Rewrite these lines as a Markdown table with two columns, No. and Text. Put each line's number in No. and the line itself in Text, and leave out blank lines.

--- RECORDS FOR THE EXERCISE ---

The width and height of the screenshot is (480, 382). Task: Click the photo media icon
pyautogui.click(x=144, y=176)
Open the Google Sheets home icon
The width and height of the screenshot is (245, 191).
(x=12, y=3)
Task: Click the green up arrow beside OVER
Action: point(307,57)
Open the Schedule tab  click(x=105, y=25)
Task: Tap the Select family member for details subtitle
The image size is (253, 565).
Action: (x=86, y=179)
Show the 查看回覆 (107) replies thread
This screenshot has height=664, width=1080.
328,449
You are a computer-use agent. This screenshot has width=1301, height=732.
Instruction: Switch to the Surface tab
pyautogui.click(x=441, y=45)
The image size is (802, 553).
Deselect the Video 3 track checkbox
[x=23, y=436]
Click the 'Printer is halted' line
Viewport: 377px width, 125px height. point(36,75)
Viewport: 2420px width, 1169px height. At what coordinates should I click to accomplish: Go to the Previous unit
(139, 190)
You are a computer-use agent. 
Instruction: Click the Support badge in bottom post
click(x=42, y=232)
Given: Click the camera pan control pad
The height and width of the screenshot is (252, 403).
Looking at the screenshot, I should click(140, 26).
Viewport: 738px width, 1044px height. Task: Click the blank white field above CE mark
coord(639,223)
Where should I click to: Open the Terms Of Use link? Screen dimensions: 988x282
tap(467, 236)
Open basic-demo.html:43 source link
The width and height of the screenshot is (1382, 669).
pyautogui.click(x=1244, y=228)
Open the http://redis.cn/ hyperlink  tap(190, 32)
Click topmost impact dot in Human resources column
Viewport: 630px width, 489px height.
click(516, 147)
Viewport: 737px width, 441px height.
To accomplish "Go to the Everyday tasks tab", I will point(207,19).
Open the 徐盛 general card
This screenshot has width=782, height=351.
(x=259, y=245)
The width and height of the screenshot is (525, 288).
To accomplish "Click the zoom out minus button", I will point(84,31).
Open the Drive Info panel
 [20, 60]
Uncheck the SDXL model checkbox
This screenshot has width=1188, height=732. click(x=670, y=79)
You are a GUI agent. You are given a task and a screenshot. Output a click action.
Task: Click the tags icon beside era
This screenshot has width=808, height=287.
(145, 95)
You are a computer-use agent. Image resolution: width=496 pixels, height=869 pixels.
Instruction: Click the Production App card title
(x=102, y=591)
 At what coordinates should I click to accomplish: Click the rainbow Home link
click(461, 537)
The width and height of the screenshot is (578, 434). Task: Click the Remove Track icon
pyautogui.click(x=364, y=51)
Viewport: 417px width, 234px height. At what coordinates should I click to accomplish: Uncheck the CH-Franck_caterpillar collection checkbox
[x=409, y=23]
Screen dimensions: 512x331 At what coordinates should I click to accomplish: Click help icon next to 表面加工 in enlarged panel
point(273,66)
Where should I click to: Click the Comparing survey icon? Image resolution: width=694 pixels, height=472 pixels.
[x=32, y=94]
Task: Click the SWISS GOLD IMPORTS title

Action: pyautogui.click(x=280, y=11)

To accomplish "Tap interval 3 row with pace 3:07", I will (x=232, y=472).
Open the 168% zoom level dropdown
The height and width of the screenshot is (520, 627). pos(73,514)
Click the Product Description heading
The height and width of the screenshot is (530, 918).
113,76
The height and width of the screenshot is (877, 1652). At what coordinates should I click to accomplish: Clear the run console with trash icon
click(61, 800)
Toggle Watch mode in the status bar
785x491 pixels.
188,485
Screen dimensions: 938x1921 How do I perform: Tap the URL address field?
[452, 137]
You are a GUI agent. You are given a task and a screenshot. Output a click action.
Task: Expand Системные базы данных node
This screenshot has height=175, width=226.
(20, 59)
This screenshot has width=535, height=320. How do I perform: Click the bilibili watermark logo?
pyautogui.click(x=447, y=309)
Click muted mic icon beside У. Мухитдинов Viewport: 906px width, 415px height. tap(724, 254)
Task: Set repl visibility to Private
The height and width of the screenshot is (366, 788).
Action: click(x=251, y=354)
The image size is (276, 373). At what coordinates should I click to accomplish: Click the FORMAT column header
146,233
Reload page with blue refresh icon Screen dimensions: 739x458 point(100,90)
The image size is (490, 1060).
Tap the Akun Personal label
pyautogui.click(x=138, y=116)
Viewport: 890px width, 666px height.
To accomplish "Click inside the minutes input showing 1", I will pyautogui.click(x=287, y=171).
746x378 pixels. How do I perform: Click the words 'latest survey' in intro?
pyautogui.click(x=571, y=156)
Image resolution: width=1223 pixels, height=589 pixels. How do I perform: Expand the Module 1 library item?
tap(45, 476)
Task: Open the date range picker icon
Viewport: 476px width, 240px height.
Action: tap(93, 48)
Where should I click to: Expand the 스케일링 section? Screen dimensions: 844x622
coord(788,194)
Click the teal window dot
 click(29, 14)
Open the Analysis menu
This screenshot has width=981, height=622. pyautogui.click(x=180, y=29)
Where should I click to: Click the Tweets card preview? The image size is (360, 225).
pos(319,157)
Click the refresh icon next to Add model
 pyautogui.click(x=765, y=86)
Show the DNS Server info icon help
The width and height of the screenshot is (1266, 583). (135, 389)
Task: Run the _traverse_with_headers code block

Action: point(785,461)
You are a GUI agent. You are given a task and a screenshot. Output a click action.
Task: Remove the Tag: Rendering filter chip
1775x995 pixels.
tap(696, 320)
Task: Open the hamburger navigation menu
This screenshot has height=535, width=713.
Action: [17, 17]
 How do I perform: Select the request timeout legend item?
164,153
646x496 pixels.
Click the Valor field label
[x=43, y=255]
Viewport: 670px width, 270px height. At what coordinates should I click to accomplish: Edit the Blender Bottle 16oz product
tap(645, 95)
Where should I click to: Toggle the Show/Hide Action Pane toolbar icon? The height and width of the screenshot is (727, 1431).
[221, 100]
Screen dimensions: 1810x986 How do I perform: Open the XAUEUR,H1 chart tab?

---

*EXERCISE OUTPUT*:
| No. | Text |
|---|---|
| 1 | The width and height of the screenshot is (480, 382). Task: Click the photo media icon |
| 2 | pyautogui.click(x=144, y=176) |
| 3 | Open the Google Sheets home icon |
| 4 | The width and height of the screenshot is (245, 191). |
| 5 | (x=12, y=3) |
| 6 | Task: Click the green up arrow beside OVER |
| 7 | Action: point(307,57) |
| 8 | Open the Schedule tab  click(x=105, y=25) |
| 9 | Task: Tap the Select family member for details subtitle |
| 10 | The image size is (253, 565). |
| 11 | Action: (x=86, y=179) |
| 12 | Show the 查看回覆 (107) replies thread |
| 13 | This screenshot has height=664, width=1080. |
| 14 | 328,449 |
| 15 | You are a computer-use agent. This screenshot has width=1301, height=732. |
| 16 | Instruction: Switch to the Surface tab |
| 17 | pyautogui.click(x=441, y=45) |
| 18 | The image size is (802, 553). |
| 19 | Deselect the Video 3 track checkbox |
| 20 | [x=23, y=436] |
| 21 | Click the 'Printer is halted' line |
| 22 | Viewport: 377px width, 125px height. point(36,75) |
| 23 | Viewport: 2420px width, 1169px height. At what coordinates should I click to accomplish: Go to the Previous unit |
| 24 | (139, 190) |
| 25 | You are a computer-use agent.  |
| 26 | Instruction: Click the Support badge in bottom post |
| 27 | click(x=42, y=232) |
| 28 | Given: Click the camera pan control pad |
| 29 | The height and width of the screenshot is (252, 403). |
| 30 | Looking at the screenshot, I should click(140, 26). |
| 31 | Viewport: 738px width, 1044px height. Task: Click the blank white field above CE mark |
| 32 | coord(639,223) |
| 33 | Where should I click to: Open the Terms Of Use link? Screen dimensions: 988x282 |
| 34 | tap(467, 236) |
| 35 | Open basic-demo.html:43 source link |
| 36 | The width and height of the screenshot is (1382, 669). |
| 37 | pyautogui.click(x=1244, y=228) |
| 38 | Open the http://redis.cn/ hyperlink  tap(190, 32) |
| 39 | Click topmost impact dot in Human resources column |
| 40 | Viewport: 630px width, 489px height. |
| 41 | click(516, 147) |
| 42 | Viewport: 737px width, 441px height. |
| 43 | To accomplish "Go to the Everyday tasks tab", I will point(207,19). |
| 44 | Open the 徐盛 general card |
| 45 | This screenshot has width=782, height=351. |
| 46 | (x=259, y=245) |
| 47 | The width and height of the screenshot is (525, 288). |
| 48 | To accomplish "Click the zoom out minus button", I will point(84,31). |
| 49 | Open the Drive Info panel |
| 50 |  [20, 60] |
| 51 | Uncheck the SDXL model checkbox |
| 52 | This screenshot has width=1188, height=732. click(x=670, y=79) |
| 53 | You are a GUI agent. You are given a task and a screenshot. Output a click action. |
| 54 | Task: Click the tags icon beside era |
| 55 | This screenshot has width=808, height=287. |
| 56 | (145, 95) |
| 57 | You are a computer-use agent. Image resolution: width=496 pixels, height=869 pixels. |
| 58 | Instruction: Click the Production App card title |
| 59 | (x=102, y=591) |
| 60 |  At what coordinates should I click to accomplish: Click the rainbow Home link |
| 61 | click(461, 537) |
| 62 | The width and height of the screenshot is (578, 434). Task: Click the Remove Track icon |
| 63 | pyautogui.click(x=364, y=51) |
| 64 | Viewport: 417px width, 234px height. At what coordinates should I click to accomplish: Uncheck the CH-Franck_caterpillar collection checkbox |
| 65 | [x=409, y=23] |
| 66 | Screen dimensions: 512x331 At what coordinates should I click to accomplish: Click help icon next to 表面加工 in enlarged panel |
| 67 | point(273,66) |
| 68 | Where should I click to: Click the Comparing survey icon? Image resolution: width=694 pixels, height=472 pixels. |
| 69 | [x=32, y=94] |
| 70 | Task: Click the SWISS GOLD IMPORTS title |
| 71 | Action: pyautogui.click(x=280, y=11) |
| 72 | To accomplish "Tap interval 3 row with pace 3:07", I will (x=232, y=472). |
| 73 | Open the 168% zoom level dropdown |
| 74 | The height and width of the screenshot is (520, 627). pos(73,514) |
| 75 | Click the Product Description heading |
| 76 | The height and width of the screenshot is (530, 918). |
| 77 | 113,76 |
| 78 | The height and width of the screenshot is (877, 1652). At what coordinates should I click to accomplish: Clear the run console with trash icon |
| 79 | click(61, 800) |
| 80 | Toggle Watch mode in the status bar |
| 81 | 785x491 pixels. |
| 82 | 188,485 |
| 83 | Screen dimensions: 938x1921 How do I perform: Tap the URL address field? |
| 84 | [452, 137] |
| 85 | You are a GUI agent. You are given a task and a screenshot. Output a click action. |
| 86 | Task: Expand Системные базы данных node |
| 87 | This screenshot has height=175, width=226. |
| 88 | (20, 59) |
| 89 | This screenshot has width=535, height=320. How do I perform: Click the bilibili watermark logo? |
| 90 | pyautogui.click(x=447, y=309) |
| 91 | Click muted mic icon beside У. Мухитдинов Viewport: 906px width, 415px height. tap(724, 254) |
| 92 | Task: Set repl visibility to Private |
| 93 | The height and width of the screenshot is (366, 788). |
| 94 | Action: click(x=251, y=354) |
| 95 | The image size is (276, 373). At what coordinates should I click to accomplish: Click the FORMAT column header |
| 96 | 146,233 |
| 97 | Reload page with blue refresh icon Screen dimensions: 739x458 point(100,90) |
| 98 | The image size is (490, 1060). |
| 99 | Tap the Akun Personal label |
| 100 | pyautogui.click(x=138, y=116) |
| 101 | Viewport: 890px width, 666px height. |
| 102 | To accomplish "Click inside the minutes input showing 1", I will pyautogui.click(x=287, y=171). |
| 103 | 746x378 pixels. How do I perform: Click the words 'latest survey' in intro? |
| 104 | pyautogui.click(x=571, y=156) |
| 105 | Image resolution: width=1223 pixels, height=589 pixels. How do I perform: Expand the Module 1 library item? |
| 106 | tap(45, 476) |
| 107 | Task: Open the date range picker icon |
| 108 | Viewport: 476px width, 240px height. |
| 109 | Action: tap(93, 48) |
| 110 | Where should I click to: Expand the 스케일링 section? Screen dimensions: 844x622 |
| 111 | coord(788,194) |
| 112 | Click the teal window dot |
| 113 |  click(29, 14) |
| 114 | Open the Analysis menu |
| 115 | This screenshot has width=981, height=622. pyautogui.click(x=180, y=29) |
| 116 | Where should I click to: Click the Tweets card preview? The image size is (360, 225). |
| 117 | pos(319,157) |
| 118 | Click the refresh icon next to Add model |
| 119 |  pyautogui.click(x=765, y=86) |
| 120 | Show the DNS Server info icon help |
| 121 | The width and height of the screenshot is (1266, 583). (135, 389) |
| 122 | Task: Run the _traverse_with_headers code block |
| 123 | Action: point(785,461) |
| 124 | You are a GUI agent. You are given a task and a screenshot. Output a click action. |
| 125 | Task: Remove the Tag: Rendering filter chip |
| 126 | 1775x995 pixels. |
| 127 | tap(696, 320) |
| 128 | Task: Open the hamburger navigation menu |
| 129 | This screenshot has height=535, width=713. |
| 130 | Action: [17, 17] |
| 131 |  How do I perform: Select the request timeout legend item? |
| 132 | 164,153 |
| 133 | 646x496 pixels. |
| 134 | Click the Valor field label |
| 135 | [x=43, y=255] |
| 136 | Viewport: 670px width, 270px height. At what coordinates should I click to accomplish: Edit the Blender Bottle 16oz product |
| 137 | tap(645, 95) |
| 138 | Where should I click to: Toggle the Show/Hide Action Pane toolbar icon? The height and width of the screenshot is (727, 1431). |
| 139 | [221, 100] |
| 140 | Screen dimensions: 1810x986 How do I perform: Open the XAUEUR,H1 chart tab? |